Stored data:
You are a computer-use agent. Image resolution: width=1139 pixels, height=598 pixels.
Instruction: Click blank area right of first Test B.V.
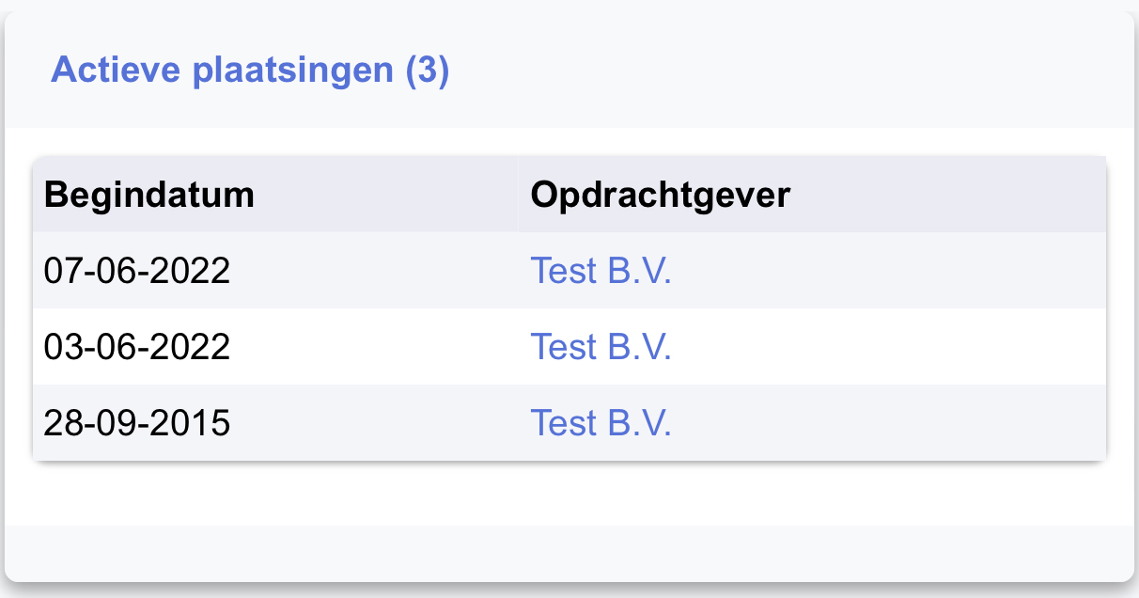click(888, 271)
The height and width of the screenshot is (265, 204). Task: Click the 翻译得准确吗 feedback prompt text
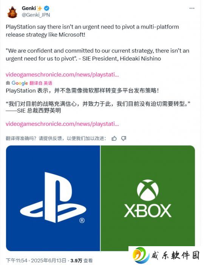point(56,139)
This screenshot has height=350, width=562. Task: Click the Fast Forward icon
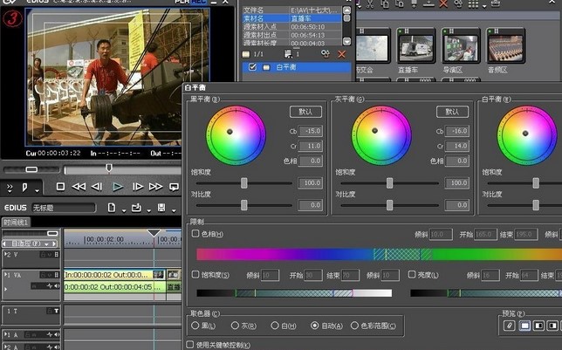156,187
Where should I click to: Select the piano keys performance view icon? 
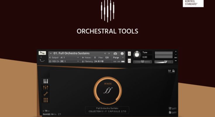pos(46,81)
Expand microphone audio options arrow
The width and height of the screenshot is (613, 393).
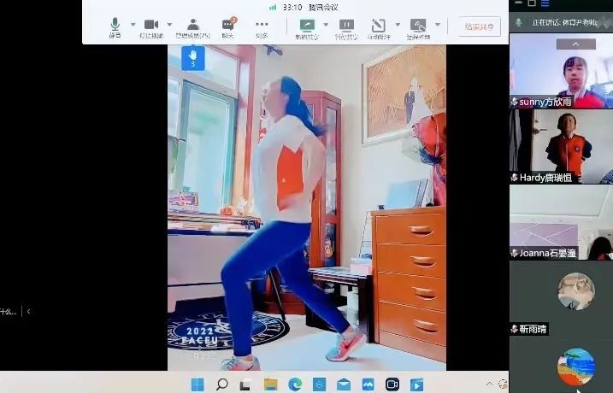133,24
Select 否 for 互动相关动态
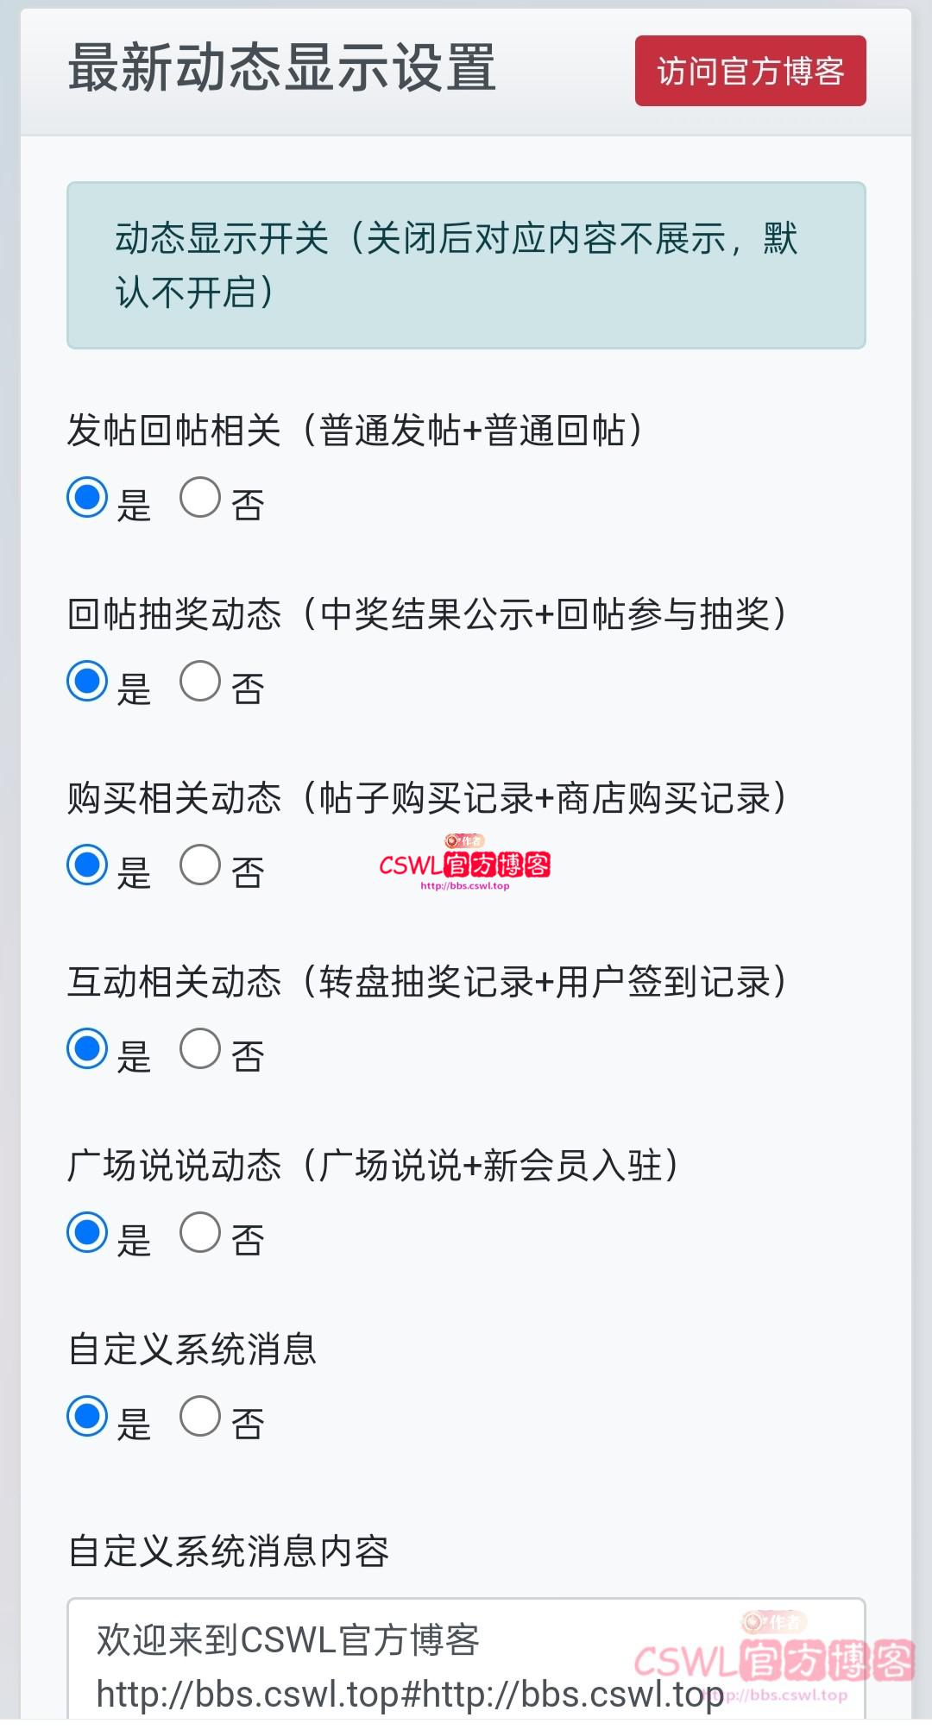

= Problem to solve =
Nothing but the lines above from the one that has "Instruction: Click blank" down to the one that has "Expand microphone audio options arrow" belongs in the answer, copied exactly, without pictures.

= Solution for this task =
Instruction: Click blank area right of first Test B.V.
click(888, 271)
The height and width of the screenshot is (265, 204). Task: Click the 翻译得准确吗 feedback prompt text
point(56,139)
This screenshot has height=350, width=562. Task: Click the Fast Forward icon
156,187
Where should I click to: Select the piano keys performance view icon? 
pos(46,81)
Expand microphone audio options arrow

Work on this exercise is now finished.